Мы сидели с хогоном в молчании на краю пещеры, смотря в темноту. Через несколько минут он тяжело поднялся.
– Иди за мной, – обратился он ко мне и нырнул в пещеру.
Мы выбрались из скал где-то в окрестностях деревни Номбори, той самой, с которой когда-то начался наш путь. Жара уже спала, и от скал веяло прохладой. Вокруг не раздавалось ни звука. Старый хогон тронул меня за плечо:
– А теперь смотри!
Передо мной, как на большом экране кинотеатра, высился огромный темный утес. Где-то сверху слышались тревожные и печальные крики теллемов, те самые крики птицы Балако, в которую так верят догоны. И как только затихли эти прерывистые, резкие звуки, я увидел, как утес надо мной стал покрываться светлячками костров – это в пещерах один за другим разводили свои костры семьи наших далеких предков, людей, населявших эту землю сотни тысяч лет назад и чудесным образом сумевших сохранить свой уникальный вид здесь, в сердце Африки.
Мы оба стояли без движения и смотрели на эту сцену. Я видел планету такой, какой она была за миллион лет до моего рождения. Мог ли я сберечь эту тайну от науки? Ведь это открытие способно произвести революцию как в истории, так и в антропологии, буквально взорвать научный мир. Мы сможем узнать, чем и как жили наши человекообразные предки. Мы сможем окончательно ответить на все вопросы и сомнения, высказываемые в адрес теории эволюции. Сможем выучить язык первых людей, познать их быт и услышать от них самих об их религии, культуре, мифах. Мы сделаем грандиозный шаг вперед в исследовании самих себя, и все только благодаря тому, что догоны в течение столетий сохраняли для нас секрет теллемов... Я было подумал, что уже созрел для того, чтобы отречься от своей страшной клятвы.
И зря. Хогон снова положил мне на плечо свою твердую руку, и в эту самую секунду словно огонь прожег меня от самой головы до ног. А потом я потерял сознание.
Первое, что я увидел, когда открыл глаза, был абсолютно белый потолок больничной палаты, и я даже зажмурился, ведь только что перед моим взором были темная ночь и утес с пляшущими искрами костров теллемов.

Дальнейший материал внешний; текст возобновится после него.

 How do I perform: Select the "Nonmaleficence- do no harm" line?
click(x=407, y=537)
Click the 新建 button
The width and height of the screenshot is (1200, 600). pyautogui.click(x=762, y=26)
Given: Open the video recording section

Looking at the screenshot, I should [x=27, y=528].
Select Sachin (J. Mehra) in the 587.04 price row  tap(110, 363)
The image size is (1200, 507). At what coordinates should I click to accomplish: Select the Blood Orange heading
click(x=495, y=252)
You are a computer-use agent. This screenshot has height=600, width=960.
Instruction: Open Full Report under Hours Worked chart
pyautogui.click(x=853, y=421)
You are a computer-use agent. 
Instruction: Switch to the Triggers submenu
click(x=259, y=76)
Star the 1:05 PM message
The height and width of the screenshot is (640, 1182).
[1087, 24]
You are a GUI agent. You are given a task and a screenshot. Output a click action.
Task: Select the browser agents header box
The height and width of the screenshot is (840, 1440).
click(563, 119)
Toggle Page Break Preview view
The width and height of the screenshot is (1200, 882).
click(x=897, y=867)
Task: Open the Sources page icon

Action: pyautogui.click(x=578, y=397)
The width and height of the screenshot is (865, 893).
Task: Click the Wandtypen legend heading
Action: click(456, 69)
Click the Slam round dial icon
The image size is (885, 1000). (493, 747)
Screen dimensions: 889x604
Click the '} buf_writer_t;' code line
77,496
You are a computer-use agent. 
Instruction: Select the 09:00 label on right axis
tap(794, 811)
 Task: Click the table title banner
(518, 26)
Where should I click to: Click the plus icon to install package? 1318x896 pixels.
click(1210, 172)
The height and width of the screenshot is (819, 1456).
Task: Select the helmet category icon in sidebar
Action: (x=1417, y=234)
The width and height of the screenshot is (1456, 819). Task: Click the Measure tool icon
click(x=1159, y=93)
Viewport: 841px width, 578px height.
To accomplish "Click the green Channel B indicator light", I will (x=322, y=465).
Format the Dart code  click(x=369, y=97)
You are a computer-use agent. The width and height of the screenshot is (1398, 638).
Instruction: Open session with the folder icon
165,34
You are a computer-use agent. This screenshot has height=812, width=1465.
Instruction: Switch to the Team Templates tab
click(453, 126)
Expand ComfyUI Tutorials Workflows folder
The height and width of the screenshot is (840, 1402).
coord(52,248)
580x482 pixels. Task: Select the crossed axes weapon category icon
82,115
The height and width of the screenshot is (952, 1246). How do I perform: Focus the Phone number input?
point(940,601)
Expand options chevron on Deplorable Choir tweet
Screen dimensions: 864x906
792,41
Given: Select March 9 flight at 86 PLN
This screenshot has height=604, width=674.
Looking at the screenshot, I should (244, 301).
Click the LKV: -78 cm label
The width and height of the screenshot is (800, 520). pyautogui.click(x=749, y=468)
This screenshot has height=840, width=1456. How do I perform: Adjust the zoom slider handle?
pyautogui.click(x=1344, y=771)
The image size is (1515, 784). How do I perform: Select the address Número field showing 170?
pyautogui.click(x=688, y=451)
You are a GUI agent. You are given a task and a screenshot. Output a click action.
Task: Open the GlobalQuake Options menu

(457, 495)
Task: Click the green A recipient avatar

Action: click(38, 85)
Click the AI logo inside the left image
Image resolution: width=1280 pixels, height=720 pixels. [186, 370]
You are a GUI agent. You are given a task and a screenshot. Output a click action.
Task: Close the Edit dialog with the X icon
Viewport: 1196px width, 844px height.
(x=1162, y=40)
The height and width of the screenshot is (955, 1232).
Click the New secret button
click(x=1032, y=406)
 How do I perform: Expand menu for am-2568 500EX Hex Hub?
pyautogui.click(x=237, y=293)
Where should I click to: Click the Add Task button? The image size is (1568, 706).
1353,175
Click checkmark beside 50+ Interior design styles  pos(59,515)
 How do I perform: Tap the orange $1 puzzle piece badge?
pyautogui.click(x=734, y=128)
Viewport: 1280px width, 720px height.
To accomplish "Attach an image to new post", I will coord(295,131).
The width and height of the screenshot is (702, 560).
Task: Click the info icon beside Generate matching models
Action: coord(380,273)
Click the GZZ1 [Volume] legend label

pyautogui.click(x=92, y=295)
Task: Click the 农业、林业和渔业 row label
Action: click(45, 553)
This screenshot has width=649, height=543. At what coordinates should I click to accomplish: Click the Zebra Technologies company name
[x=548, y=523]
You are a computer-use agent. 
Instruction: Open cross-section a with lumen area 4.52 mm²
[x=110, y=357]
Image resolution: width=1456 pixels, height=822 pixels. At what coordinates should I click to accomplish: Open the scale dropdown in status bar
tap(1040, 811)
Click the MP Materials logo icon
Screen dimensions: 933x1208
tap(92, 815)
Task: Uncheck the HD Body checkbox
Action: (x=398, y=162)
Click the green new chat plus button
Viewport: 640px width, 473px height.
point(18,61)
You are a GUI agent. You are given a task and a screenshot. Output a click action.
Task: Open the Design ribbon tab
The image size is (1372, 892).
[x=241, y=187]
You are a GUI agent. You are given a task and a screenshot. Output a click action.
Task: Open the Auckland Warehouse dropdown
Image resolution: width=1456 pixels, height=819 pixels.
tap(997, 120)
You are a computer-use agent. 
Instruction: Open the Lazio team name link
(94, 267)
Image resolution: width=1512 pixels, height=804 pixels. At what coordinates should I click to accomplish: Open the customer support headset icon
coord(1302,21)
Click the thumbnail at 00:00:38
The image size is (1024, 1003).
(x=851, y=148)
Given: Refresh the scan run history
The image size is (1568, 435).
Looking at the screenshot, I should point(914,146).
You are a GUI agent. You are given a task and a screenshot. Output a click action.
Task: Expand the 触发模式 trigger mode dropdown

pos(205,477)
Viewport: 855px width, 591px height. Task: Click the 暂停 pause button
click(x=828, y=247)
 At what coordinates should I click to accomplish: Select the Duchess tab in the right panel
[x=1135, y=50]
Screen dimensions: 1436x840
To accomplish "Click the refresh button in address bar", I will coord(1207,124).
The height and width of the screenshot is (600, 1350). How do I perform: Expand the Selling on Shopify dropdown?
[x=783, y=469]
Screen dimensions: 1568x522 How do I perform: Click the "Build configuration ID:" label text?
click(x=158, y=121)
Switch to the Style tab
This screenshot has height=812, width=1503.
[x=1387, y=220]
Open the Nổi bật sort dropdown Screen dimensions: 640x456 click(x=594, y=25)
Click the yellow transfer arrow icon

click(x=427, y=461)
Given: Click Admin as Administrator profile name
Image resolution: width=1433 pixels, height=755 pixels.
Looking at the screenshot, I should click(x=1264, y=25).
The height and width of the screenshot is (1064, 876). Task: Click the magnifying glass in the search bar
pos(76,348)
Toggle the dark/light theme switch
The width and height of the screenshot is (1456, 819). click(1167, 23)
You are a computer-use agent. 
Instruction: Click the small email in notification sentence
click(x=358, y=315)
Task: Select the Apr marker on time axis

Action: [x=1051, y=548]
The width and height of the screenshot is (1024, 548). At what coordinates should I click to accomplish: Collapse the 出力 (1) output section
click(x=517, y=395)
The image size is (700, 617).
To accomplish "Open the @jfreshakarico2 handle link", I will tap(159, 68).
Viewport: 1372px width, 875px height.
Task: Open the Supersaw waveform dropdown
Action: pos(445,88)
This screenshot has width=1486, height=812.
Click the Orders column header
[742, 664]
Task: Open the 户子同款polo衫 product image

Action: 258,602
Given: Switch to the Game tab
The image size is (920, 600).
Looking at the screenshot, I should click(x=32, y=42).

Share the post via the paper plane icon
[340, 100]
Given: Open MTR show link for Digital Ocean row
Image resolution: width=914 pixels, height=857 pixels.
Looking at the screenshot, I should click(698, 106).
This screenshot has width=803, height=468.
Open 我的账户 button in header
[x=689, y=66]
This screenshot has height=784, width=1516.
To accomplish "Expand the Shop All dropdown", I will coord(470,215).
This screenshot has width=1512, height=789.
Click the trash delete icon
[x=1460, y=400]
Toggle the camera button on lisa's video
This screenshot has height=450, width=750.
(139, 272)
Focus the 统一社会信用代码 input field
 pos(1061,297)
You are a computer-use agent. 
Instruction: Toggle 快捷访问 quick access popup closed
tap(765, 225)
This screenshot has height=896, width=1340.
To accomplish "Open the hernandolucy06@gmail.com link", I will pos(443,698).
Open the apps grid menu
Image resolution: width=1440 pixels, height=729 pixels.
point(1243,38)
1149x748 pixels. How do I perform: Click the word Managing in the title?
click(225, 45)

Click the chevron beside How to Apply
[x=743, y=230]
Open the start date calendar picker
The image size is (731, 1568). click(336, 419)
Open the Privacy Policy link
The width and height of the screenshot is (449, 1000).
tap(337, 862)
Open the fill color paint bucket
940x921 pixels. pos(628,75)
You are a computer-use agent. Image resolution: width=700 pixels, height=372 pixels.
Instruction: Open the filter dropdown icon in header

– Если бы было так, мы бы наблюдали папоротниковые наслоения уже на глубине десяти – двенадцати сантиметров, а где ты их здесь видел? – услышал я монотонный голос Жана-Мари Брезе.
Звук этот доносился откуда-то из абсолютной глубины пространства и с каждой секундой становился все громче: это ко мне возвращался слух.
– Хм... Не обязательно, – размеренно отвечал Оливье Лабесса. – Помнится мне, в Квебеке и... э-э-э... кажется, на плато Деккан мне попадались районы, где отложения эти были смыты ливнями позднего ледникового периода, хотя тамошние, определенно меловые почвы...
Мне захотелось сказать что-то, но вместо этого из горла раздался какой-то слабый стон.
– Смотри-ка, он очнулся, – совершенно спокойно сказал Жан-Мари, поворачиваясь ко мне. – Я всегда говорил, что русские поразительно живучи. Это, повидимому, результат холодного континентального климата Среднерусской возвышенности.
– Я еще вас всех переживу, – едва вымолвил я и повернул к ним голову.